» **WHAT TO PRODUCE**: Leaving out all pictures, reproduce the entries below exactly, from the first line through the line that contains "Image resolution: width=1000".
[Opening INFORMATION section]
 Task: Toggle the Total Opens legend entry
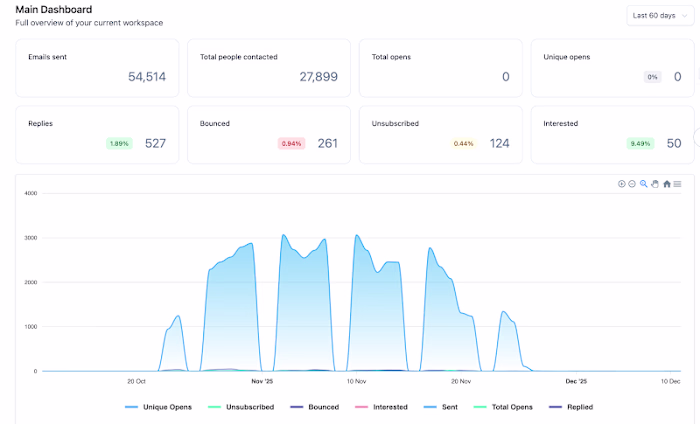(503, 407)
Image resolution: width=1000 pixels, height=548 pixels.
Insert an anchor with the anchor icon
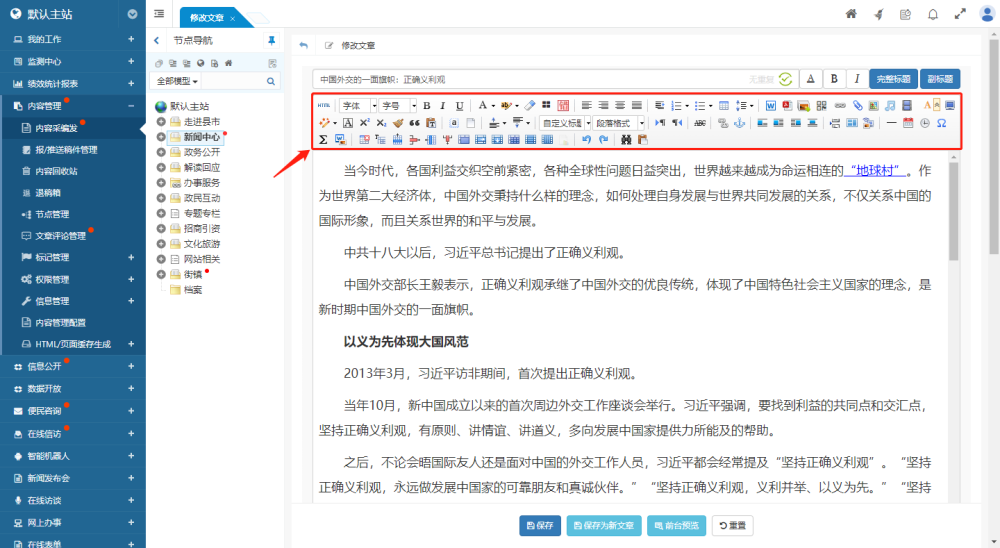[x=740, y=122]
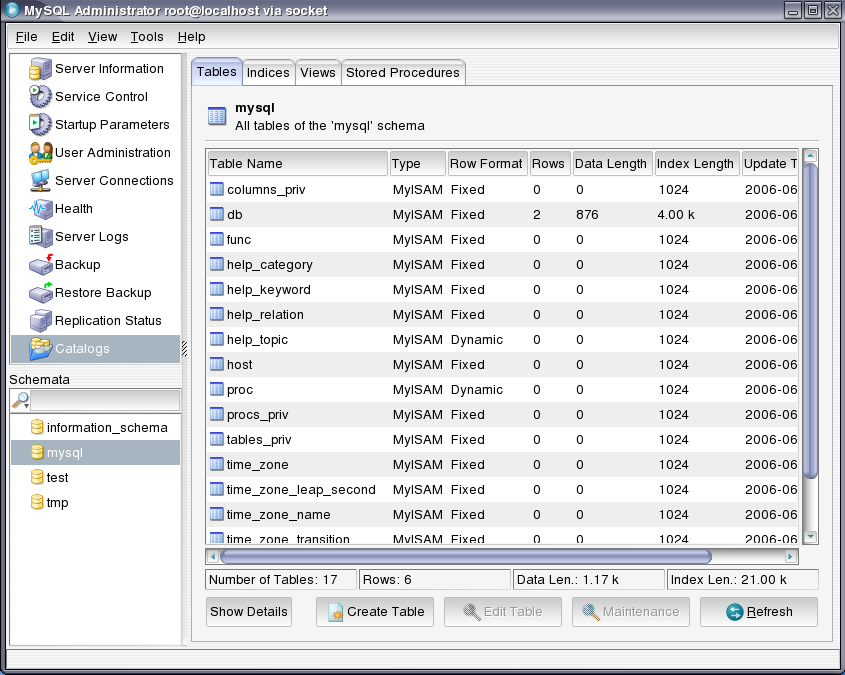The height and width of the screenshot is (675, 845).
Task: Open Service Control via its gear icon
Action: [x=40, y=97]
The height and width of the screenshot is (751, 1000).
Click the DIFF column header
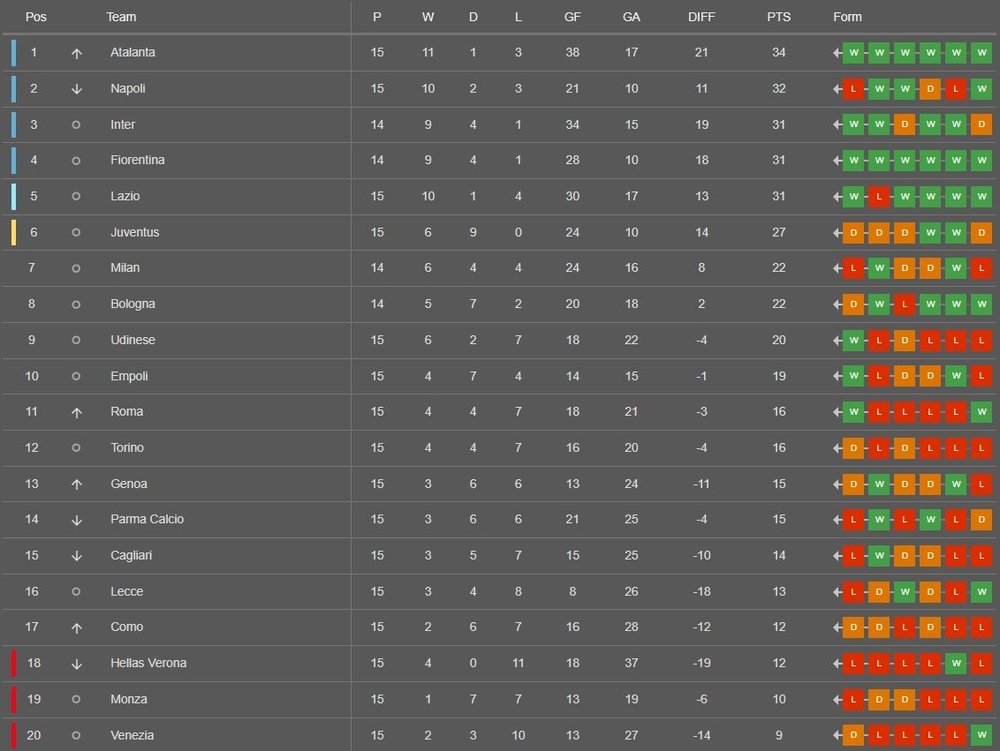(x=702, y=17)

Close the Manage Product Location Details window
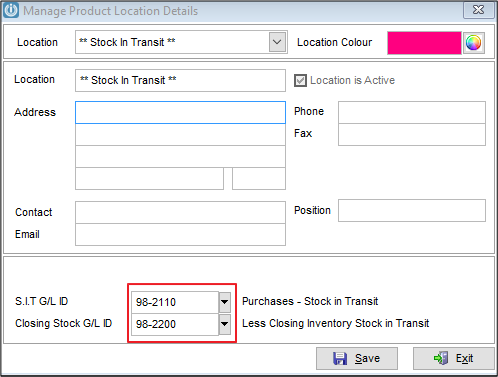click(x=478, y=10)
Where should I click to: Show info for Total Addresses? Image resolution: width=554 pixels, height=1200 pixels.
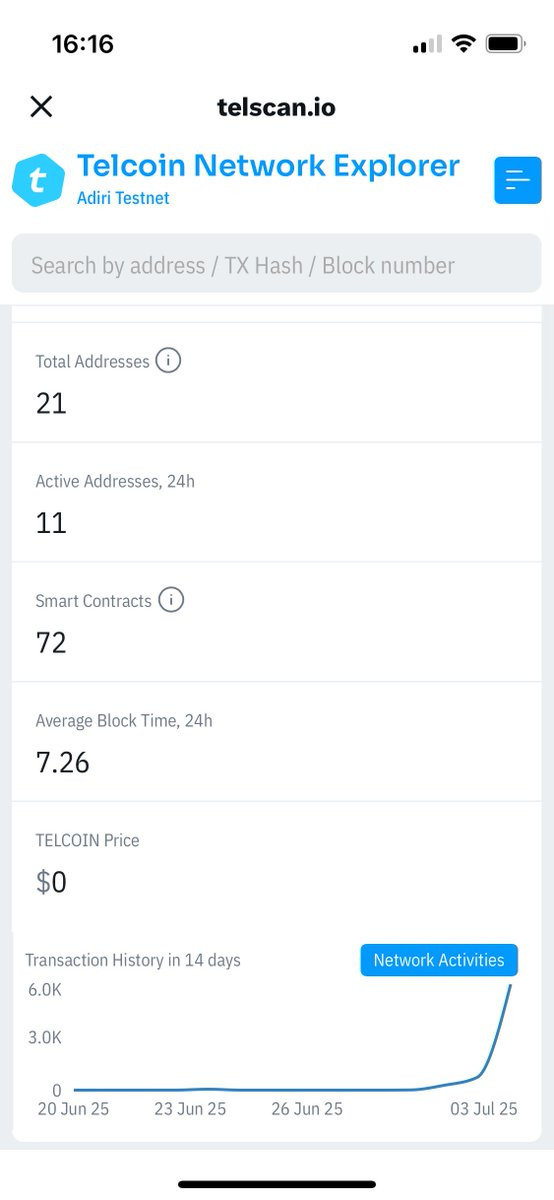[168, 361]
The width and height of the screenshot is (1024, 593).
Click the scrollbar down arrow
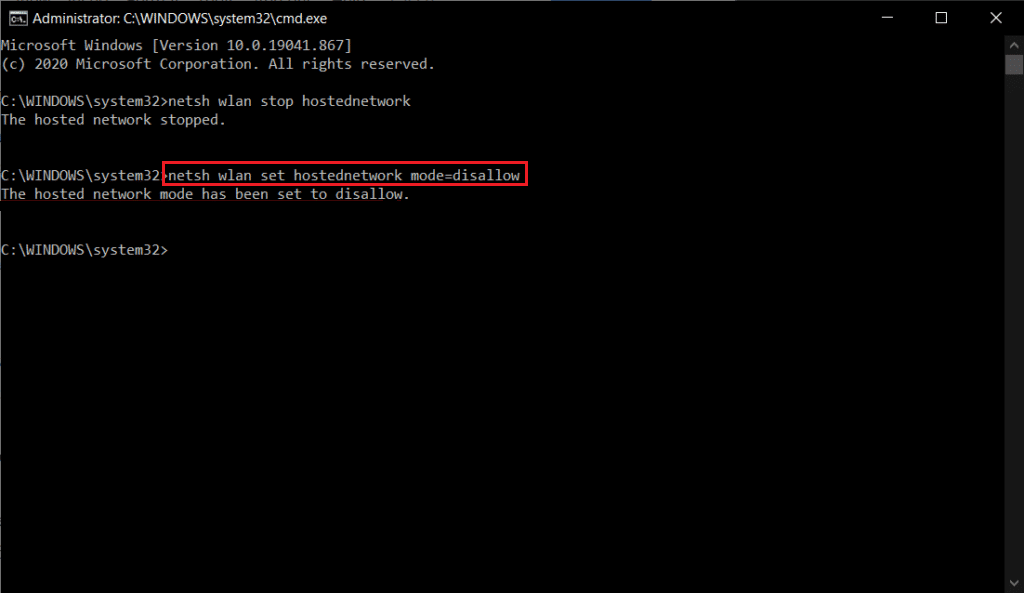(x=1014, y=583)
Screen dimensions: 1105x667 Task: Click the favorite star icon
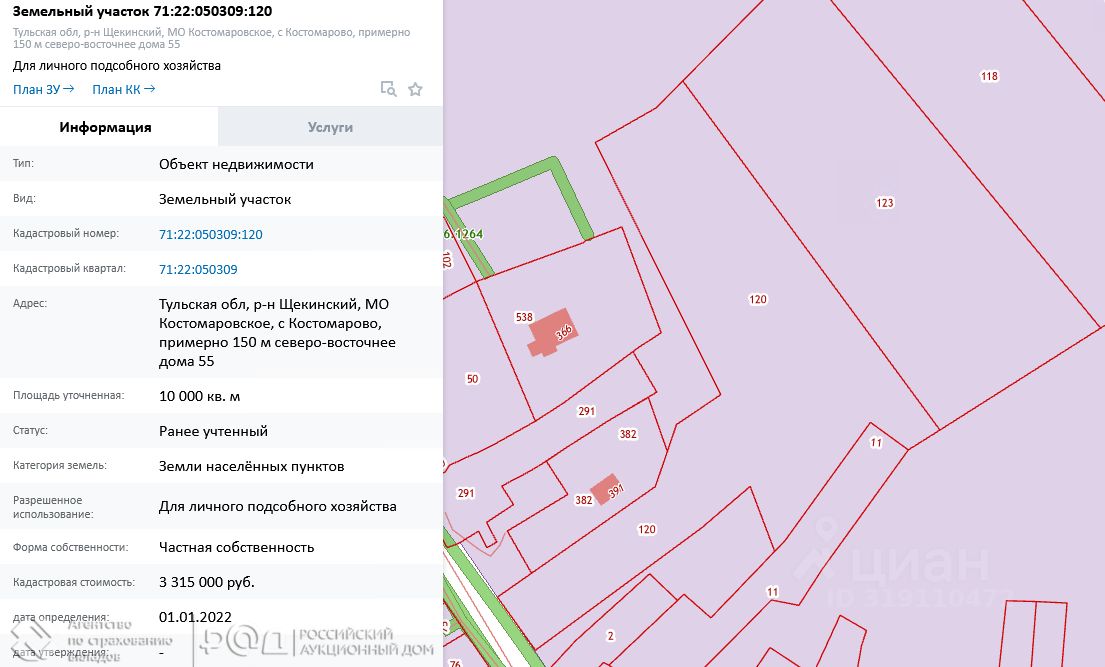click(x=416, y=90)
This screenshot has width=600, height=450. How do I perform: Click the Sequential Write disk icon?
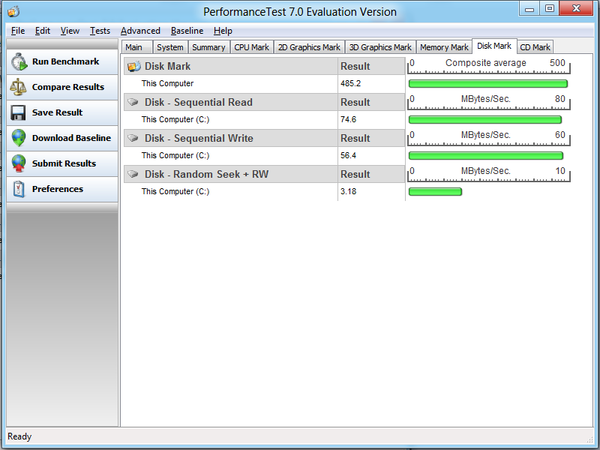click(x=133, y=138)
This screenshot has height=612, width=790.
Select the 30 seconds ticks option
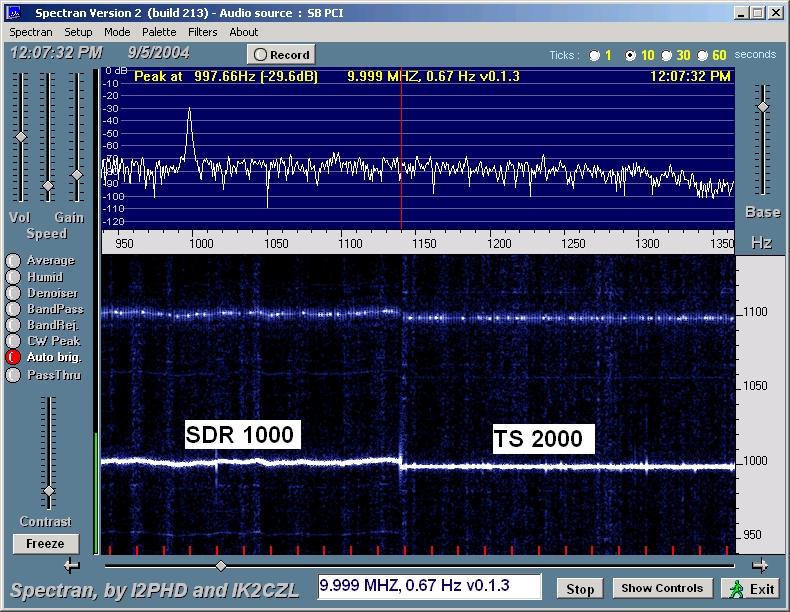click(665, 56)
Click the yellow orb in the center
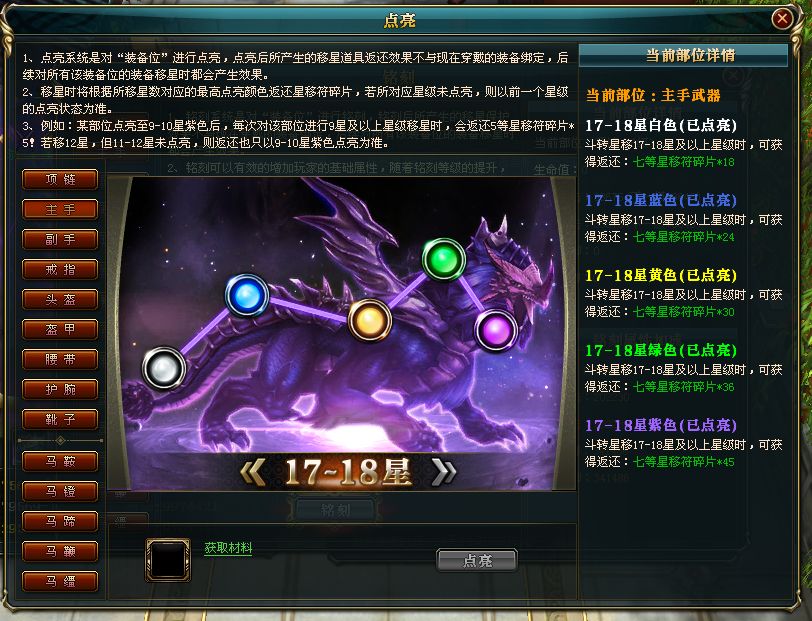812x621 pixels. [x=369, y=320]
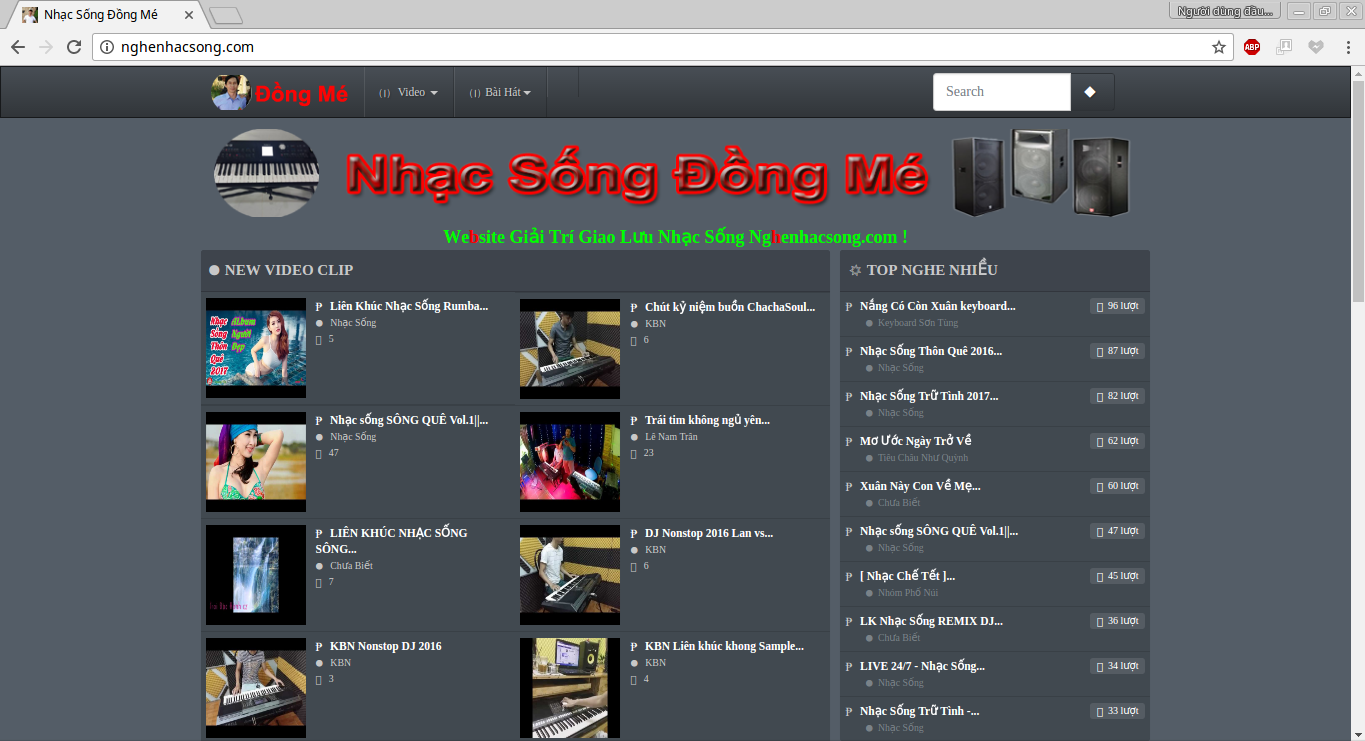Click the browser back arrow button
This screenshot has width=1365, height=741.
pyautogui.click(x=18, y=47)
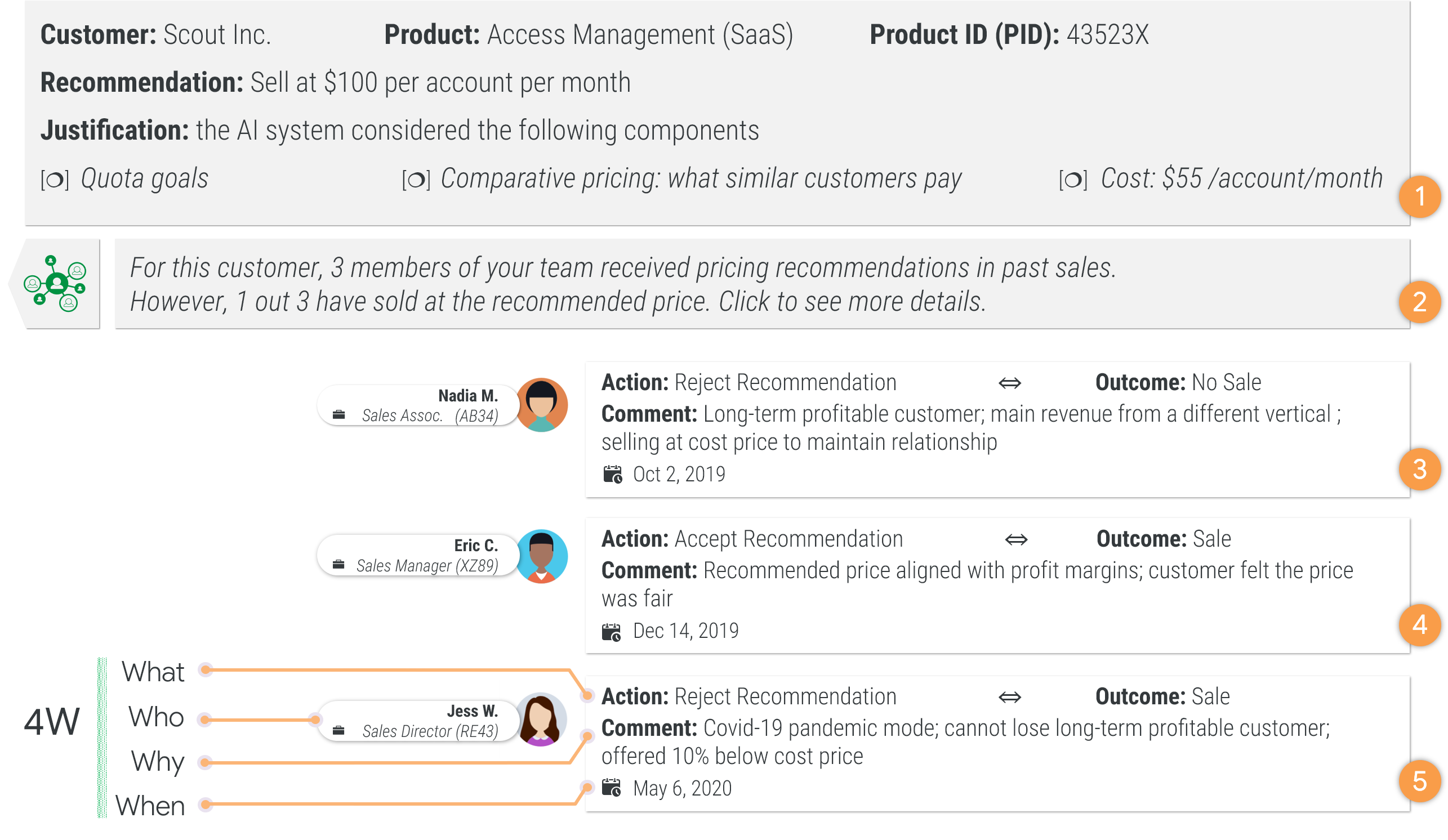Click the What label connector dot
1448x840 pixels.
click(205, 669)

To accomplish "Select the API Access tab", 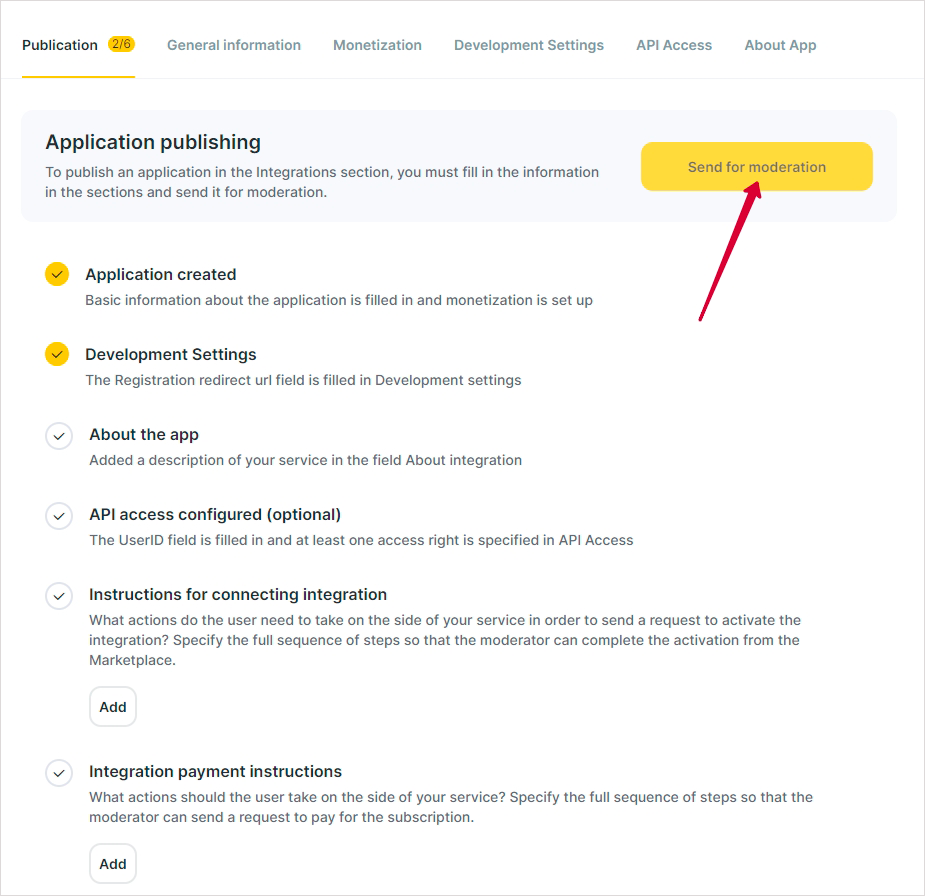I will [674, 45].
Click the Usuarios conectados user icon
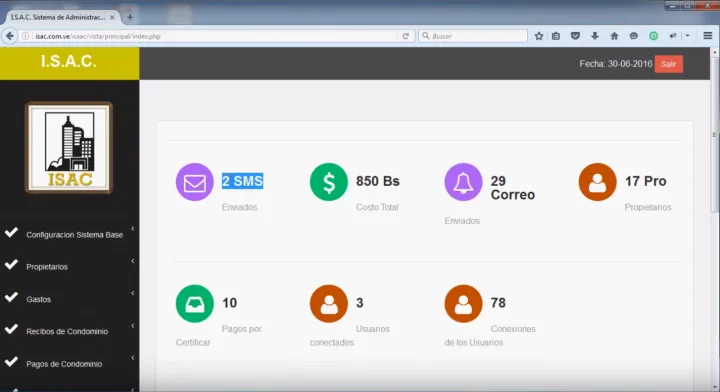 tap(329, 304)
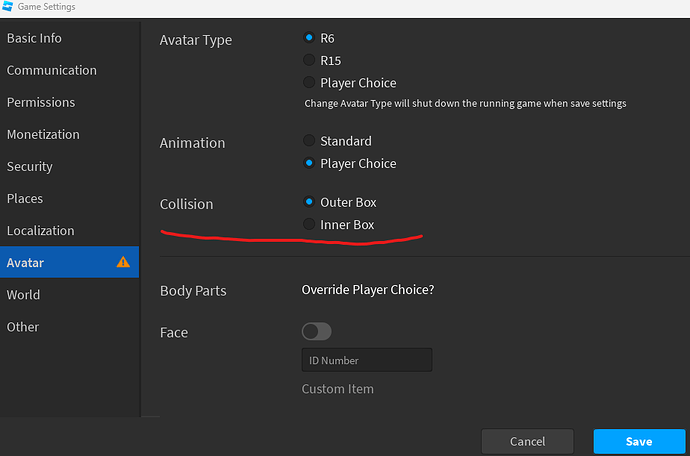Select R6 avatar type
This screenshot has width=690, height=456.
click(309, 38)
[Closing INFORMATION section]
» **EXERCISE SOLUTION**:
 Task: Toggle the Total Opens legend entry
(503, 407)
Image resolution: width=1000 pixels, height=548 pixels.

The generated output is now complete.